That’s about the last good news for the fourth fiscal quarter that Coach had to announce, however.  Coach certainly hasn’t escaped the collapse in retail sales–although it is weathering the downturn better than most.

For investors who can get past the bad news of this quarter, though, the stock remains a compelling way to profit from the increasing number of middle-class consumers in China. That’s why I put the stock in my book, The Jubak Picks, and why it stays in that portfolio.

Here’s more of the bad news for the recently concluded quarter.

Net income dropped to $145 million from $214 million in the June quarter of 2008. Revenue held up better but still fell about 1% to $778 million from $782 million in the 2008 period. Gross margin dropped to 70.4% from 75.9% in the June quarter of 2008, and operating margin tumbled to 28.2% from 35.9% in the June quarter of 2008. Comparable store sales in North America declined 6.8% in the quarter. Sales in Japan were flat on a constant currency basis.
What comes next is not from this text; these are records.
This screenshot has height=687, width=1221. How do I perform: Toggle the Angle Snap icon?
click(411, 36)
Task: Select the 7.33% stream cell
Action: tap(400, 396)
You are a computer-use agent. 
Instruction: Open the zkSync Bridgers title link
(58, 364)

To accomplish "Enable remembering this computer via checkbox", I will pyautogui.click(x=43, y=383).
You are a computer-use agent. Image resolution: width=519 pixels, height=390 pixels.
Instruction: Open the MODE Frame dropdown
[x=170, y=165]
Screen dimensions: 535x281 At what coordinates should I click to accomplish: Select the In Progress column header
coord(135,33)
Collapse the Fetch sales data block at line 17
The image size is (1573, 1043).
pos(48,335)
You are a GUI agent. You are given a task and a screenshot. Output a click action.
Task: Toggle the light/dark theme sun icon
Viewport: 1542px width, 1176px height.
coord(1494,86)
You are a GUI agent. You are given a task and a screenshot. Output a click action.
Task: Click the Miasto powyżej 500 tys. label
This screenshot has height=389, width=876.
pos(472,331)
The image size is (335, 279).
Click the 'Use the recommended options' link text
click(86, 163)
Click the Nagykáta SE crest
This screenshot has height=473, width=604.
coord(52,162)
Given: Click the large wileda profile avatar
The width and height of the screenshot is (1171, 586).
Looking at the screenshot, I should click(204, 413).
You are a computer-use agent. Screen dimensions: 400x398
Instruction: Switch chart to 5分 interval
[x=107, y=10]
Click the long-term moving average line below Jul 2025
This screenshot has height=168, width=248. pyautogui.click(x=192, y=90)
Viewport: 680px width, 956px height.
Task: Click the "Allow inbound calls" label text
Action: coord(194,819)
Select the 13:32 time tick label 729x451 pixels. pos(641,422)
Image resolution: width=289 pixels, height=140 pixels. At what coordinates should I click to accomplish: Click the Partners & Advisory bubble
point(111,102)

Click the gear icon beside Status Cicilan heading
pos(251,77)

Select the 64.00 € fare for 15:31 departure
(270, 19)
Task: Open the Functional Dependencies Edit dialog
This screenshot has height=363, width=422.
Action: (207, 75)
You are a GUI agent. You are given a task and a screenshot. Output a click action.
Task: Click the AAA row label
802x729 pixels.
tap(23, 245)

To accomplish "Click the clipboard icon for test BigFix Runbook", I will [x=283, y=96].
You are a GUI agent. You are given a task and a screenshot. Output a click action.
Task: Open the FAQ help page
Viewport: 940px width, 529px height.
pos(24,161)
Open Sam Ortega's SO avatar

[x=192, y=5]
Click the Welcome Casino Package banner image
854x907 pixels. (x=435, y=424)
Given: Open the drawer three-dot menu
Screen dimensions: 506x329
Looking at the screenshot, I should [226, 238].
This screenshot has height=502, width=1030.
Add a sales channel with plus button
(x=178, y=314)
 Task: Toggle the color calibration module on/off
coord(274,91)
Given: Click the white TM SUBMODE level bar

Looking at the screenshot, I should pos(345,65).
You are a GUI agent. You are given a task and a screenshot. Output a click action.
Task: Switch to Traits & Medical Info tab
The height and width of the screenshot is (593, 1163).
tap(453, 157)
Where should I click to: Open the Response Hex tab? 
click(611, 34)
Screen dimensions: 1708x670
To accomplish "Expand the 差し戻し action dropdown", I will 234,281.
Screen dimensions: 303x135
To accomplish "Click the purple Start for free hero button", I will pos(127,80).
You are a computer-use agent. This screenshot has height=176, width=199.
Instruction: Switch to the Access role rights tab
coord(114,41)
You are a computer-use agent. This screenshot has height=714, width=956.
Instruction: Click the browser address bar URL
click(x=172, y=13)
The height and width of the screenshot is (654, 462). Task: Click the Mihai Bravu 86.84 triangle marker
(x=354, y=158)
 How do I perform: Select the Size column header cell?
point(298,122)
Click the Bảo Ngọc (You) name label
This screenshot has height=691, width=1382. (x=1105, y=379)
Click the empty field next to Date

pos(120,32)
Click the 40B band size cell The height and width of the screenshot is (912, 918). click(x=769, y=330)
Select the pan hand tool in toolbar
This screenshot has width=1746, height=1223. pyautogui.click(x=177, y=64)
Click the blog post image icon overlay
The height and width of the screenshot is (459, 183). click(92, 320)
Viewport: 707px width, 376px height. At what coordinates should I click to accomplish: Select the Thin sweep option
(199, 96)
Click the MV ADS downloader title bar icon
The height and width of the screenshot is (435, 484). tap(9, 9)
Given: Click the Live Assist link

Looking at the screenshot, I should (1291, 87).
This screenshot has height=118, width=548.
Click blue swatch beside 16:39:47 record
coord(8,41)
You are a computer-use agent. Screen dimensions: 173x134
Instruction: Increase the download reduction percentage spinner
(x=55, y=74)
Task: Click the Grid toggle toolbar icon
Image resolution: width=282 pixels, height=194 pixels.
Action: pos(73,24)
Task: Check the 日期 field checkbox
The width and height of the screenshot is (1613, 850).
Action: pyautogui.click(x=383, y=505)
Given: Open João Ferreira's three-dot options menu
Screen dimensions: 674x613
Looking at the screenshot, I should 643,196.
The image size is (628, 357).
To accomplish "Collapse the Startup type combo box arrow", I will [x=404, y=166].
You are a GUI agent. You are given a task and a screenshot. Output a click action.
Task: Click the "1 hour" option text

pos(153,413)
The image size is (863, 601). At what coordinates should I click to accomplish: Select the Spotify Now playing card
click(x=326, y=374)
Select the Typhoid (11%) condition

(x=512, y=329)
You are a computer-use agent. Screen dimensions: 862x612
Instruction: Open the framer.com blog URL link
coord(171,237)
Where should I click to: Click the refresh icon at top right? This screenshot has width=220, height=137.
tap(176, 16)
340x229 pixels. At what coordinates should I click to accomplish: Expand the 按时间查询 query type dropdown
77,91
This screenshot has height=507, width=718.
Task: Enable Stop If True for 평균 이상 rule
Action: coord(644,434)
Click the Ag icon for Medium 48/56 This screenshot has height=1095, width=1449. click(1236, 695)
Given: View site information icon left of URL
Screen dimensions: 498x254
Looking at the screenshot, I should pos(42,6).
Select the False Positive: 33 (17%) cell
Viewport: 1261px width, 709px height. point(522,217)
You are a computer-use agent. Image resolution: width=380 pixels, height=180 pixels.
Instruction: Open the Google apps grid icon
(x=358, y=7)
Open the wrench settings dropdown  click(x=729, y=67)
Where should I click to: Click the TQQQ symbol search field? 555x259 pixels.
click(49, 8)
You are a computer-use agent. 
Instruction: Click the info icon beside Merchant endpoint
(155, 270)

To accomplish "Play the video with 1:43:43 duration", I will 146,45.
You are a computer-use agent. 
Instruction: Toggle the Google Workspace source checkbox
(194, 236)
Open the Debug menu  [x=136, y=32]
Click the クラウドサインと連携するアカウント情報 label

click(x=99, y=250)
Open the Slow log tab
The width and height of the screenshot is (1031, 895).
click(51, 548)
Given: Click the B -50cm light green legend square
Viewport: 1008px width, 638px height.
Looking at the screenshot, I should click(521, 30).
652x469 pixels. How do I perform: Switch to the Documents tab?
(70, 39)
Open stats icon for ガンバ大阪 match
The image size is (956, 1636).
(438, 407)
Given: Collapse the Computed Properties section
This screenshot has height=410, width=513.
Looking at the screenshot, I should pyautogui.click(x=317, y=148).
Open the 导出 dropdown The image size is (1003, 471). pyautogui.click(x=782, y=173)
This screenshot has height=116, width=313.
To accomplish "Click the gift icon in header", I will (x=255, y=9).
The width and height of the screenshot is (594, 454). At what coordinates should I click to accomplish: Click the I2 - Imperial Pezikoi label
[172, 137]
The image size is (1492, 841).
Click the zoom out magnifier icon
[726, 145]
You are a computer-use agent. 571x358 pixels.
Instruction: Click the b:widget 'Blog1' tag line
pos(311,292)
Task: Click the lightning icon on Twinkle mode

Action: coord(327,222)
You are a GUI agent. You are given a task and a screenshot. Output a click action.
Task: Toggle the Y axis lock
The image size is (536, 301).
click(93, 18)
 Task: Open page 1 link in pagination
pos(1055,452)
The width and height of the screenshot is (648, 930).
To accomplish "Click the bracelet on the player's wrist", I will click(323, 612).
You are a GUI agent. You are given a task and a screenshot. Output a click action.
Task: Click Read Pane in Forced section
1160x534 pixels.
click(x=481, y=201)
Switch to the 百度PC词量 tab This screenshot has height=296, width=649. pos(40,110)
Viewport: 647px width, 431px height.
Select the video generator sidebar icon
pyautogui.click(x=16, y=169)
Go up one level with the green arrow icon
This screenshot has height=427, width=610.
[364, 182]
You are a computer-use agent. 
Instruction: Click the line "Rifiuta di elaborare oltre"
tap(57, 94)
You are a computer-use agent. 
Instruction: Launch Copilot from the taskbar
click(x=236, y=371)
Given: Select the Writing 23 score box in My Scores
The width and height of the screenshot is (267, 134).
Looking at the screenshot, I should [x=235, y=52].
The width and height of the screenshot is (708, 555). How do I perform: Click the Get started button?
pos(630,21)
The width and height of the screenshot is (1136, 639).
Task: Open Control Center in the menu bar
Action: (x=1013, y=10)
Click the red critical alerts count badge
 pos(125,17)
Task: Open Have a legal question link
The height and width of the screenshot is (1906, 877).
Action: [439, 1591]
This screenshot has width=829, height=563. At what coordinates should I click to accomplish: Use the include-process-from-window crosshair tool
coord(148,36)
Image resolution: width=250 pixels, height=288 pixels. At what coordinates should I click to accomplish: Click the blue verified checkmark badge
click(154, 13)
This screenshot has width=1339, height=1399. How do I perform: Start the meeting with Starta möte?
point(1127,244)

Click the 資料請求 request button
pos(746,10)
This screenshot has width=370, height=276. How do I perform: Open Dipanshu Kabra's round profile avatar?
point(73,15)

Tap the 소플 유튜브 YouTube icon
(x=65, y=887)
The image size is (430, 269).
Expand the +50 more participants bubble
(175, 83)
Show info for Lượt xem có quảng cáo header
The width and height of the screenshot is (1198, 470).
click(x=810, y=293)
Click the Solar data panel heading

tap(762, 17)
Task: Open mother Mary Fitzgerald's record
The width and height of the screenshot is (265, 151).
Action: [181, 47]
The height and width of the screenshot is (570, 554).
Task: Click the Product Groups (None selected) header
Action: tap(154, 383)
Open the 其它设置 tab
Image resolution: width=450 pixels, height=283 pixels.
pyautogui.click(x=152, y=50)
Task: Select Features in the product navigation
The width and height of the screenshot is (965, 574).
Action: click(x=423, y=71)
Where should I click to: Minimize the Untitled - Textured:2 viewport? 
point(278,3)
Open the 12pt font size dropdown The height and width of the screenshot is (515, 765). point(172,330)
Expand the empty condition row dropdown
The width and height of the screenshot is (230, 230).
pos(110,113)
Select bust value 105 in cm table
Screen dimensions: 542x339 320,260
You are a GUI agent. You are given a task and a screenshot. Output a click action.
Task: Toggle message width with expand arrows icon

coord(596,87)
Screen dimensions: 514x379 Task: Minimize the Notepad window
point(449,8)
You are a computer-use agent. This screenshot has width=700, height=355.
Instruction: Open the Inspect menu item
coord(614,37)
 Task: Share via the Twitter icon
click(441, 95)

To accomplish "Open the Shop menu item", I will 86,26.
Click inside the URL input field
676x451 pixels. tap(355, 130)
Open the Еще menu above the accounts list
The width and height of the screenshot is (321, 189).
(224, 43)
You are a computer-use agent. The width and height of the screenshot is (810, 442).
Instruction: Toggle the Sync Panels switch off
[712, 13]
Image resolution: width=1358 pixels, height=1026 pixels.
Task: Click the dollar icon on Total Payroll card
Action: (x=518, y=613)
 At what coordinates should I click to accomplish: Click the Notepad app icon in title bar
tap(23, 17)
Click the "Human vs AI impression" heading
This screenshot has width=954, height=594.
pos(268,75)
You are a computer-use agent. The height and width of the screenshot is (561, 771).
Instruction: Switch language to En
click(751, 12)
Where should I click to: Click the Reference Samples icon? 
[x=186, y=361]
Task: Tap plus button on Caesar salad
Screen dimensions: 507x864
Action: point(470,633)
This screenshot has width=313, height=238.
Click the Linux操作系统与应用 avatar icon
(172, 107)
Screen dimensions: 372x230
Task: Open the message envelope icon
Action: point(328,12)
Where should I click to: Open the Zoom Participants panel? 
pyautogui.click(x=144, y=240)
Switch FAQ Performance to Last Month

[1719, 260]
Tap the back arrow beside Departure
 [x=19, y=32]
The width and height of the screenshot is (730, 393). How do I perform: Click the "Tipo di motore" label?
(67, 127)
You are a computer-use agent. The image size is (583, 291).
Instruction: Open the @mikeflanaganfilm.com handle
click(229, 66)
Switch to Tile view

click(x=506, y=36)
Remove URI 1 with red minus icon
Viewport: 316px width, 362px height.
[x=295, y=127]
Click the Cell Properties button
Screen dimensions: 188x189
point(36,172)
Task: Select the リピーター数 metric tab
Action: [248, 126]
The one bright spot was China–and that’s especially good news because Coach and investors are counting on that country for future sales and earnings growth. Comparable store sales climbed at a “douible-digit rate,” the company said. Whatever that means exactly, it was enough to make the company accelerate its planned store openings there. The company told investors that it now plans to open 15 new stores in China, most of those on the mainland instead of Hong Kong, in the 2010 fiscal year that ends in June 2010.

(Full disclosure: I own shares of Coach in my personal portfolio.)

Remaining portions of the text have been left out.